I was terrified of wine bottles.
Not generally, just the ones I had to open in front of customers at Lucky 32 in Winston-Salem during college.
The first time I tried, my hands shook. The foil wrapper caught my finger, sliced it open, and blood dripped onto the table. I remember standing there, mortified, as the guest politely looked away and I fumbled for napkins.
I told myself I'd never open another bottle again.
The problem was simple: I was a server at a quasi-upscale restaurant where wine mattered. Avoiding it meant smaller checks, fewer tips, and a gap in service my tables could feel. I wasn't solving the problem by hiding from it.

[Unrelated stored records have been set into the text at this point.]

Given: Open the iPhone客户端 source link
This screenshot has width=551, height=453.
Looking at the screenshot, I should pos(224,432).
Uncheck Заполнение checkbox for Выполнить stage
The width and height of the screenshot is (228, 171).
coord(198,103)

My roommate noticed. He was entrepreneurial by nature, always spotting angles I didn't see. "I'll open wine for your tables," he said. "Just pay me a couple bucks per bottle."
I accepted immediately.
I tracked everything back then—tables served, items sold, tips earned, all in Excel. It was obsessive, but it meant I could see patterns clearly.
Within a week, something unexpected happened: my tips didn't just hold steady after paying my roommate. They went up. Not a little.
Noticeably.
Guests assumed they were being served by someone who knew wine. The gesture elevated their experience. The confidence in the pour, the small ritual of it.
Perception shifted. My roommate made his fee. I pocketed the difference. And our guests left happier.
I think about that moment often when building products now.
The instinct when something breaks, when you're bleeding, literally or metaphorically, is to avoid it. To work around the weakness, to pretend it isn't there. But the real opportunity wasn't in me getting better at opening wine. It was in recognizing what the table actually needed: competence, confidence, and a better experience.
Sometimes the problem you're trying to solve isn't the one worth solving.